Burgerhuis in neoclassicistische stijl uit het vierde kwart van de 19de eeuw. De heer C. Van Boxel liet het pand tot zijn huidige vorm verbouwen naar een ontwerp door de architecten Emile en Modest Van Nieuwerburgh uit 1910. Deze werken betroffen het toevoegen van de erker, het beaux-arts-stucdecor en de mansarde, en het aanpassen van het interieur van de begane grond met een bijkomende veranda.
Emile Van Nieuwerburgh was in Antwerpen actief minstens vanaf 1873, tot de overdracht van zijn praktijk aan zoon Modest Van Nieuwerburgh omstreeks 1905. Waar het gekende oeuvre van Emile vasthield aan het conventionele neoclassicisme, paste Modest vóór de Eerste Wereldoorlog zowel het eclecticisme als de art nouveau toe. Zijn laatst gekende bouwproject in Antwerpen dateert uit 1914, na de Eerste Wereldoorlog was hij in Aarschot gevestigd.
Met een gevelbreedte van drie traveeën omvat de rijwoning drie bouwlagen onder een in 1910 gemansardeerd zadeldak (leien, pannen). De bepleisterde en beschilderde lijstgevel met enkelhuisopstand en schijnvoegen op de begane grond, rust op een plint uit blauwe hardsteen. Horizontaal geleed door de puilijst, legt de compositie de klemtoon op de middenas, oorspronkelijk op de eerste verdieping gemarkeerd door een balkon.

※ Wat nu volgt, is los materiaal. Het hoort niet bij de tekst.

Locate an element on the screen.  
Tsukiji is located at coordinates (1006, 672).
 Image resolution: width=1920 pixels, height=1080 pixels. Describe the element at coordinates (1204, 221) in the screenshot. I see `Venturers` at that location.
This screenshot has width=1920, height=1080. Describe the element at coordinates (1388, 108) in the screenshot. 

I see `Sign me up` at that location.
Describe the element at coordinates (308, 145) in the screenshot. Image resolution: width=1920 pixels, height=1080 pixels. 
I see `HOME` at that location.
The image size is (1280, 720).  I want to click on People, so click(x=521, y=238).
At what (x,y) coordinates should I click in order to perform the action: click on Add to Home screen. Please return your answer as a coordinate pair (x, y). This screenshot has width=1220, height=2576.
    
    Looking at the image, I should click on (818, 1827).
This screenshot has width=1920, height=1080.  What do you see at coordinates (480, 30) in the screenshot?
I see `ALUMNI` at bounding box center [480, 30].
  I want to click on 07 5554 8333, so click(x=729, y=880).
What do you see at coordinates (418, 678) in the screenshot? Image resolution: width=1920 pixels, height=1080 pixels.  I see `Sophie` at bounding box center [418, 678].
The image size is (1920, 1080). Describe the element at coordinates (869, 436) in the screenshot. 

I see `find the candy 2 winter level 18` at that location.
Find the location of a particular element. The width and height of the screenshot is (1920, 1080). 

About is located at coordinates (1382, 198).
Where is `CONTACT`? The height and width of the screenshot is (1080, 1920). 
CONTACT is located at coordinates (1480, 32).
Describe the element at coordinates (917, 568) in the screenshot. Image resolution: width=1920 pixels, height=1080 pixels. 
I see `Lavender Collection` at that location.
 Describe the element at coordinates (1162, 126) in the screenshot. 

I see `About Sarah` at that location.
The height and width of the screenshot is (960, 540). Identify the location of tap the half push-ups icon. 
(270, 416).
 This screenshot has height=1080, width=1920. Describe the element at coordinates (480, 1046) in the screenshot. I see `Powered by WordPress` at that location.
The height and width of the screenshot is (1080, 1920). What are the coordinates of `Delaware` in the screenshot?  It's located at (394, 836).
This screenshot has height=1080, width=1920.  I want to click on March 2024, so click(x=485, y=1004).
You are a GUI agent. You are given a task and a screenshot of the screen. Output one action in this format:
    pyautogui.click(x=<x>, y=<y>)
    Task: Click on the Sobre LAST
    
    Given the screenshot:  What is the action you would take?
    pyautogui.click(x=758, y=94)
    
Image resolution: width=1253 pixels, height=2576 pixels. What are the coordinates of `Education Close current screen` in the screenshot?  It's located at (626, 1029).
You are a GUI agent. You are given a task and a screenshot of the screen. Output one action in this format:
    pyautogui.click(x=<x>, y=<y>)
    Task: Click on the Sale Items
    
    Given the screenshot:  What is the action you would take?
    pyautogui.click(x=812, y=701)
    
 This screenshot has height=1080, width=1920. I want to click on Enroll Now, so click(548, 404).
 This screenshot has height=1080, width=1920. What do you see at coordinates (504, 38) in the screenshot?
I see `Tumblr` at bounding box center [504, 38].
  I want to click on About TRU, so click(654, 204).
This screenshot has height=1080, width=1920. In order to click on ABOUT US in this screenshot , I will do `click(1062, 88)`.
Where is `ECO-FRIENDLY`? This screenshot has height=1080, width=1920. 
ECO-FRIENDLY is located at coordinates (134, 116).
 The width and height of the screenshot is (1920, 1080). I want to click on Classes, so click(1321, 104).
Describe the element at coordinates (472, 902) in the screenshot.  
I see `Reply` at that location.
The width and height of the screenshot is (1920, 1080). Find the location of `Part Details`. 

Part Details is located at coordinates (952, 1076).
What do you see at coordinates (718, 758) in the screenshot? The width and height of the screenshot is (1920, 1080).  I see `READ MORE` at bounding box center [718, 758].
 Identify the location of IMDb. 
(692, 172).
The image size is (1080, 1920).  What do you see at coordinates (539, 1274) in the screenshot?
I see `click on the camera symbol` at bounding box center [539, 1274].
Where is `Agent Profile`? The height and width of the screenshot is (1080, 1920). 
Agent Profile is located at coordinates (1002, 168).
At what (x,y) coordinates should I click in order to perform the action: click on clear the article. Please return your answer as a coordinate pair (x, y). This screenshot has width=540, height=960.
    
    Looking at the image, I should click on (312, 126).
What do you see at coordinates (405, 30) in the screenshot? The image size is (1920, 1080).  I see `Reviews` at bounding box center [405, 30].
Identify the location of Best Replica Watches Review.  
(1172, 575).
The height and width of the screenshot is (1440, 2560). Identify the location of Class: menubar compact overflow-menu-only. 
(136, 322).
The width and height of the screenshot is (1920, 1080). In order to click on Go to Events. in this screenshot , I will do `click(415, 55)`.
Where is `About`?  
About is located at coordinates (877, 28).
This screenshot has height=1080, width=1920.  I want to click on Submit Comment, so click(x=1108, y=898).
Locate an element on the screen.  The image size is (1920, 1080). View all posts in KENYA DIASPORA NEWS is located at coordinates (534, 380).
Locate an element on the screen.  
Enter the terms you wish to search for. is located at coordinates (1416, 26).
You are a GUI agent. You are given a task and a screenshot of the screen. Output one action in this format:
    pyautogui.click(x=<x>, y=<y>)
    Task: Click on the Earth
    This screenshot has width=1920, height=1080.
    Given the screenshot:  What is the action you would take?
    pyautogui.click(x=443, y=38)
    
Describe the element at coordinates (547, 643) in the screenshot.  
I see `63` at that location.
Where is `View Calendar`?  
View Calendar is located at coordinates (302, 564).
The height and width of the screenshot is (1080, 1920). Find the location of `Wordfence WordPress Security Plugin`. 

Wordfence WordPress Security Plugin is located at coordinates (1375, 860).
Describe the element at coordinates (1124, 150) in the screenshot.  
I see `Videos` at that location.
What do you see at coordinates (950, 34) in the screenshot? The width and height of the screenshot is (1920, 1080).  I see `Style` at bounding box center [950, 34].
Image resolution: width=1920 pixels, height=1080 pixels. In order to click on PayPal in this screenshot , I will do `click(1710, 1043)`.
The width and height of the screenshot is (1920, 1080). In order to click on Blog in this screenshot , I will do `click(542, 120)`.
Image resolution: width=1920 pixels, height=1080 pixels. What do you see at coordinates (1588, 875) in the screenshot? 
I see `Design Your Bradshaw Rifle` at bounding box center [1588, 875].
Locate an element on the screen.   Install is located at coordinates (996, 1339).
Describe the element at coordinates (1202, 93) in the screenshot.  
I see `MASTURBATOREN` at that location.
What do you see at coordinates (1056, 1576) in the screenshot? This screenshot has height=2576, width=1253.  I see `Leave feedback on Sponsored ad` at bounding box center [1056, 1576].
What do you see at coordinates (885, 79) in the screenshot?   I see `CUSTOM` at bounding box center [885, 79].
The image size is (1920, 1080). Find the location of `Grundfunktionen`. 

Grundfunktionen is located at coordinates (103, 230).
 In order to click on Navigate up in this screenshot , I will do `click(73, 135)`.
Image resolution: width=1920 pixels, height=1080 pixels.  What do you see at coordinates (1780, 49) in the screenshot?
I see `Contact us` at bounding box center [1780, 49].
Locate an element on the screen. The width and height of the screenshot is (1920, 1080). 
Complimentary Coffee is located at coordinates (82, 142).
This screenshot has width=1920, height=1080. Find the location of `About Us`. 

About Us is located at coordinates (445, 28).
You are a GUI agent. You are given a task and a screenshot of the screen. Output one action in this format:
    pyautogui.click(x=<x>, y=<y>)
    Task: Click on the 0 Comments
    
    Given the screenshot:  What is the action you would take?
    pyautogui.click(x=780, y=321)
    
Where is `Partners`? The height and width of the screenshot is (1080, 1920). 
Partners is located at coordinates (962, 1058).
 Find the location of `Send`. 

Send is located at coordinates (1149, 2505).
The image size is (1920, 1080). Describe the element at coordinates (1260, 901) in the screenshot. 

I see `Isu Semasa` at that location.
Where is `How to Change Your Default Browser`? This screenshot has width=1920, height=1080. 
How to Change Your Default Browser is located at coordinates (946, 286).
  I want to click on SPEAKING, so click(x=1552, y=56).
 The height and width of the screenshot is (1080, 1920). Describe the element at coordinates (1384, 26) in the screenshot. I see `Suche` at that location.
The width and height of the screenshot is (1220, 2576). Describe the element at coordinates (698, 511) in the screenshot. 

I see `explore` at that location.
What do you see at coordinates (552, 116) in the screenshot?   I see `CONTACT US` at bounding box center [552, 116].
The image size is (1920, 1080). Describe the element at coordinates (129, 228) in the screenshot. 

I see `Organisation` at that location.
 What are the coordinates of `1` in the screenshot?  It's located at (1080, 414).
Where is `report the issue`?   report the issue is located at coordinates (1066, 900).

Dit laatste werd in 1910 vervangen door een rechthoekige houten erker met colonnetten, die rust op een gevleugelde adelaar en ramskoppen verbonden door guirlandes. Verder beantwoordt de opstand aan een regelmatig ordonnantieschema, opgebouwd uit verkleinende registers van getoogde muuropeningen. De bovenvensters zijn gevat in geriemde omlijstingen met oren en sluitsteen op individuele lekdrempels, op de tweede verdieping met gietijzeren parapet en onderdorpel. De medaillons met strik en guirlande op de borstwering van de eerste verdieping dateren uit 1910. Een klassiek hoofdgestel vormt de gevelbeëindiging, met palmetfriezen in de casementen en een houten kroonlijst op klossen, tandlijst en voluutconsoles. Oeil-de-boeufs met een gebogen waterlijst op gestrekte uiteinden uit 1910. Houten inkomdeur met siersmeedwerk en vensterschrijnwerk, de guillotineramen op de begane grond uit 1910; smeedijzeren keldertralies en gietijzeren voetschraper.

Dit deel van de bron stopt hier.